Christie, a 51-year-old former federal prosecutor, has called the U.S. war on drugs a failure because of the expense of “warehousing” nonviolent offenders in prisons. Yet he’s said there’s no way he’ll make pot legal.
“If people want legalized marijuana in this state let them elect a new governor because it’s not going to happen under this one,” Christie said during an April 3 town-hall meeting in Sayreville. “I’m not going to turn our state into a place people fly into, to get high, just for the tax revenue.”
An October Gallup Poll showed 58 percent of Americans favoring legalization, up 10 percentage points from a year earlier. In New Jersey, while support is less, 49 percent, it’s stronger than ever: up 14 percentage points from 2011, according to a Rutgers-Eagleton poll released April 15. Two-thirds of residents support lower penalties for pot use.

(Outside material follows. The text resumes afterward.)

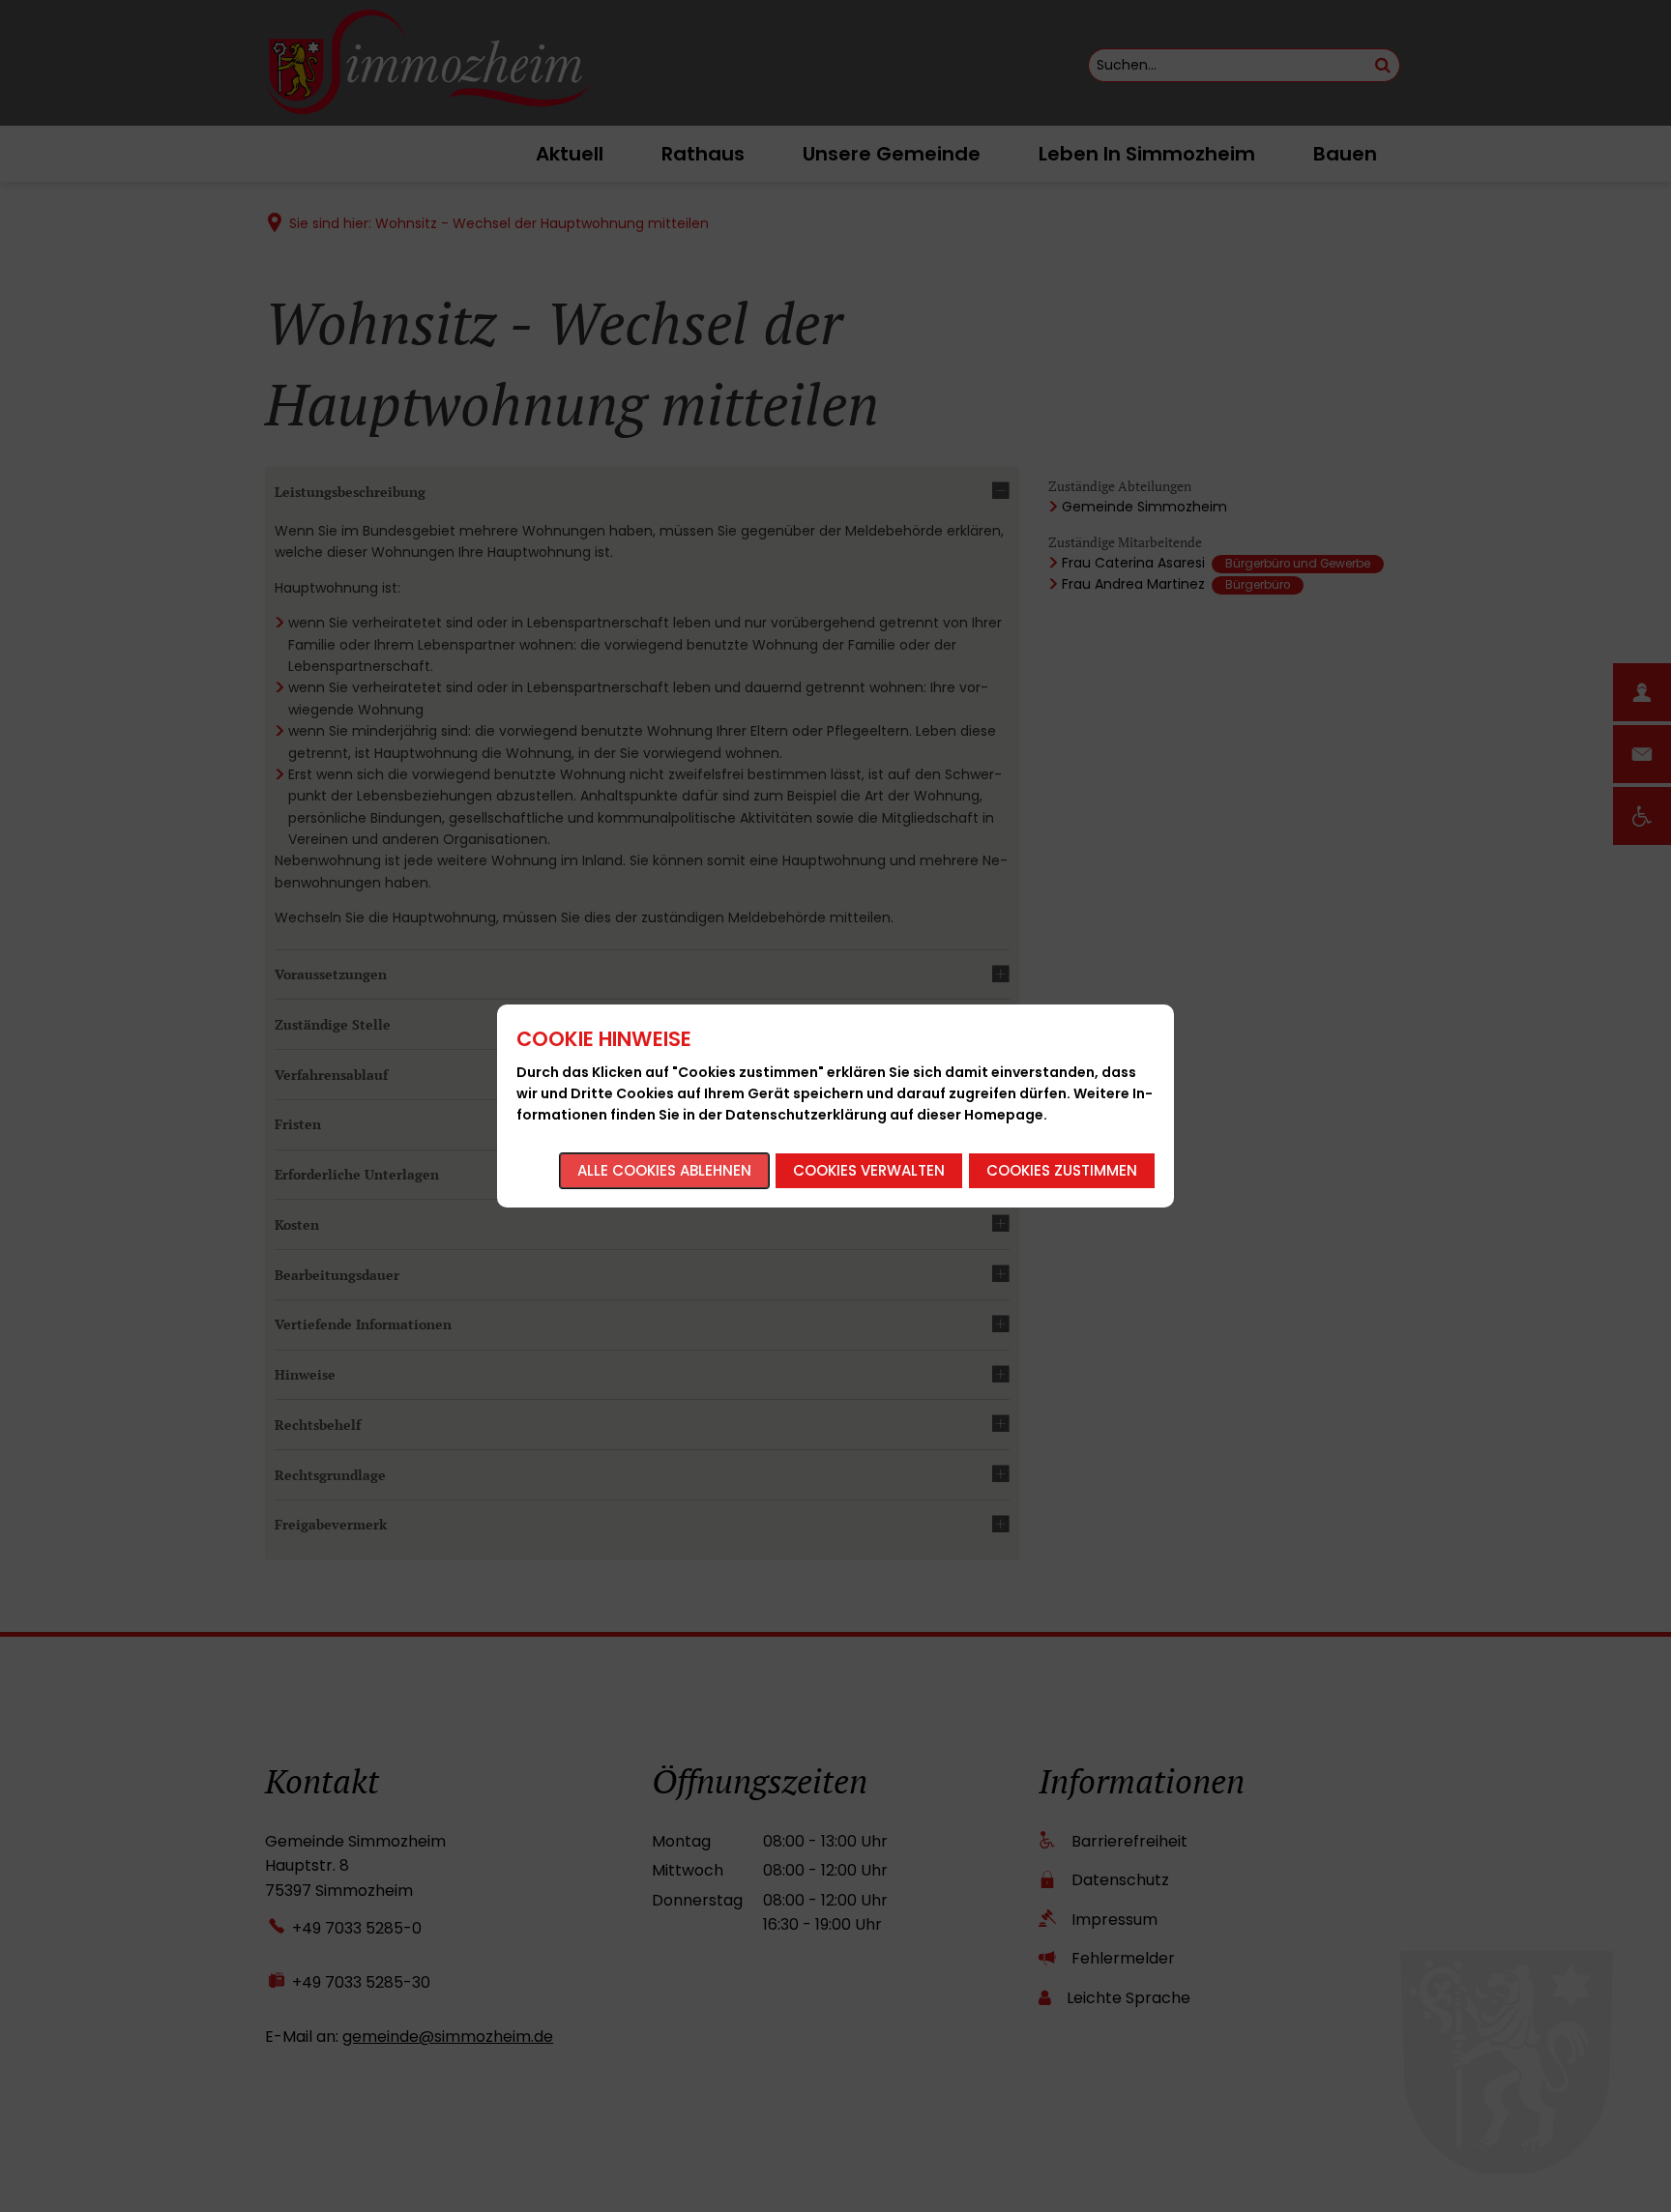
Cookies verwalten (869, 1170)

Gallup has tracked opinions on marijuana since 1969, when just 12 percent of the nation supported legalization. Approval grew throughout the 1970s and plateaued in the 1990s, finally reaching the 50 percent mark in 2011.

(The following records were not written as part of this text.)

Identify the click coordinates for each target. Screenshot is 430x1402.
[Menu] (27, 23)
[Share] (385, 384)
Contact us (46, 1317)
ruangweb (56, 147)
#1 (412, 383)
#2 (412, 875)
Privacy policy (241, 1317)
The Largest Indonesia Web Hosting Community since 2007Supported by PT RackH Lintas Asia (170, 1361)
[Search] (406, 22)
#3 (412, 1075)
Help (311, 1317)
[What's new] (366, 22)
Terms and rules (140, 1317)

“People are really coming around to the idea,” said Erik Altieri, a spokesman for the National Organization for the Reform of Marijuana Laws. ’
The Weedman was in New Jersey’s vanguard.

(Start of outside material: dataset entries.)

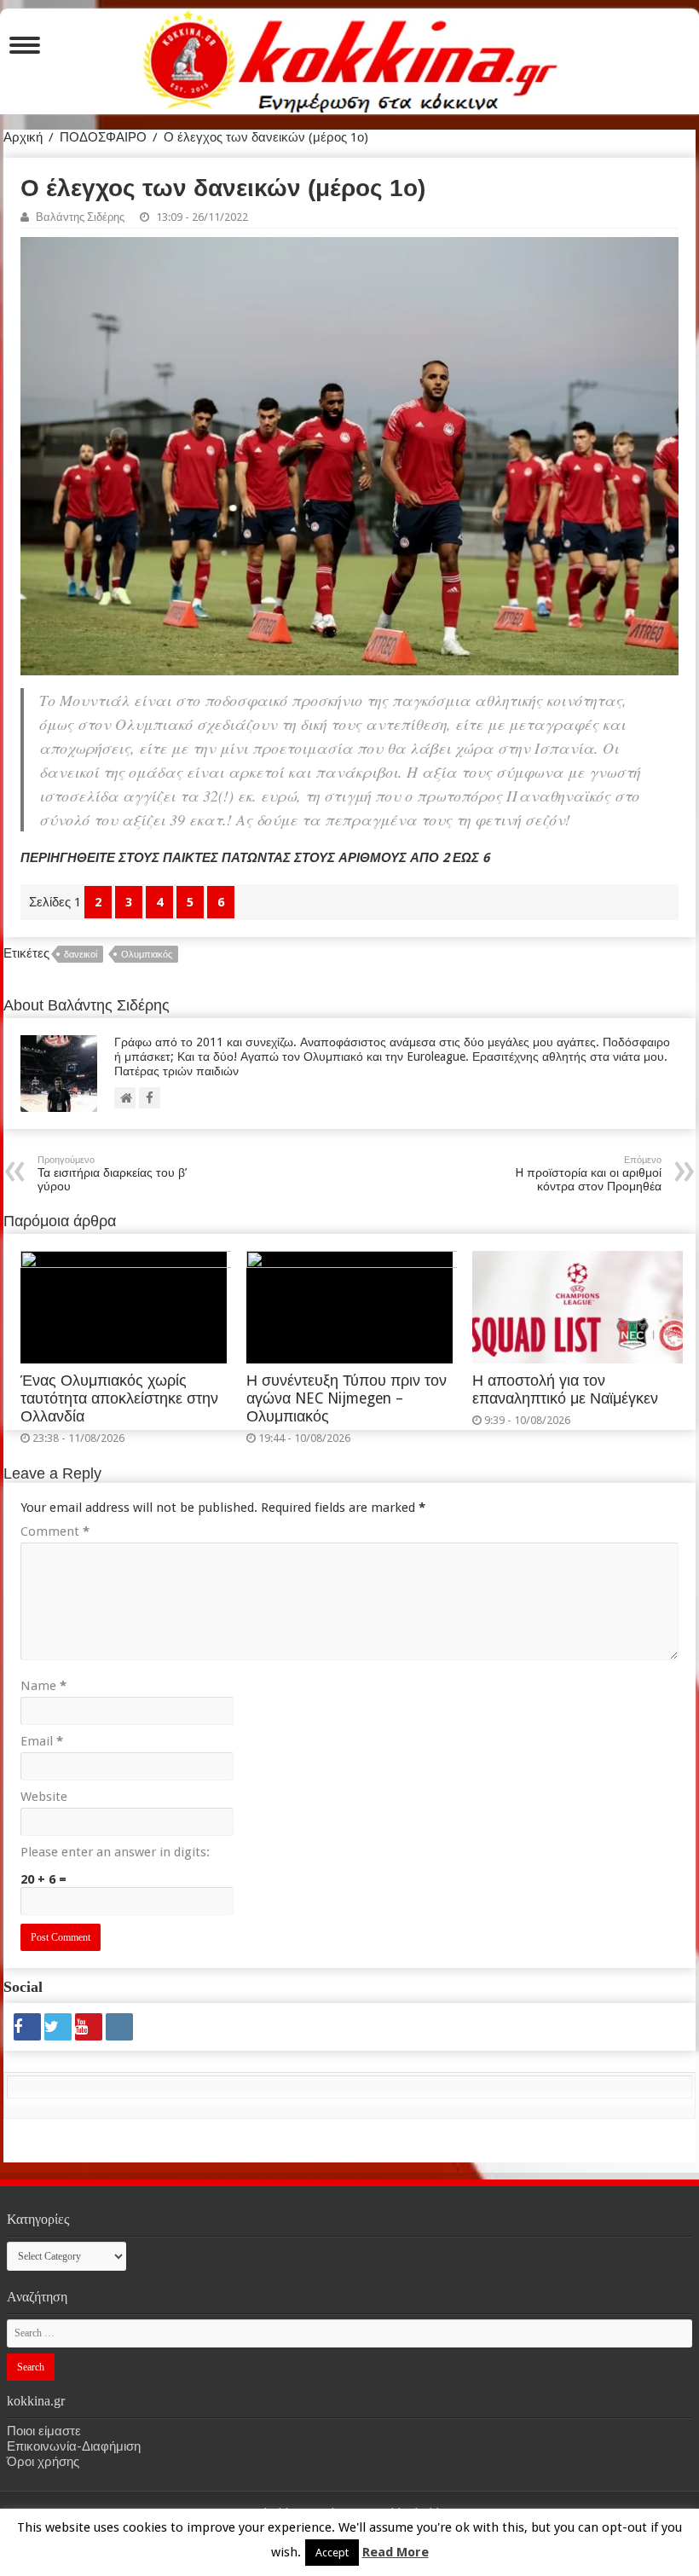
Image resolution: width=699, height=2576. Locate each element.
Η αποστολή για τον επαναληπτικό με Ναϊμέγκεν (565, 1389)
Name (43, 1685)
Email (41, 1741)
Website (43, 1796)
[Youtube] (88, 2027)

A Pemberton resident, Forchion has been speaking out about drug laws since the 1990s. His stunts to draw attention to the issue include smoking pot in front of the Liberty Bell in Philadelphia, trying to change his name to NJWeedman.com, and runs for governor and Congress. He’s preparing for an April 20 rally at the Statehouse, a “protest/puff session.”
Forchion splits his time between California and New Jersey, recently traveling cross-country in the Weed Mobile, a multicolored 1986 Chevrolet van. Outside his lawyers’ office in Clifton last month, Forchion kneeled under a tree and lit a joint. Christie, he said, is “absolutely on the wrong side of history.”
Other states are going the way of the Weedman. Washington and Colorado voters made recreational use legal in 2012. Alaska will ask voters in August. Eighteen other states and Washington D.C. have considered or are considering bills to decriminalize pot or make it legal, according to the Marijuana Policy Project, an advocacy group in the nation’s capital.
With the fiscal rationale resonating with younger voters, the scandal over lane closings at the George Washington Bridge is emboldening Christie’s opponents, said Brigid Harrison, a professor of law and government at Montclair State University.
“Democrats see momentum on their side,” Harrison said. “It’s sort of a no-holds-barred attitude in terms of being antagonistic toward the Christie administration.”
A bill sponsored by Gusciora would make possession of less than 15 grams akin to a traffic summons and subject to fines of $150. The measure has 18 co-sponsors, a quarter of the Assembly, including three Republicans.
Scutari’s legislation, introduced March 27, would legalize pot and allow the state to tax it. Possession would be only for those over 21, with penalties for driving under the influence.
Scutari said he can outlast Christie.
“He’s not going to be the governor forever,” Scutari said. “When you look at the sheer economic numbers involved, he’s going to be hard-pressed to say why we shouldn’t be involved.”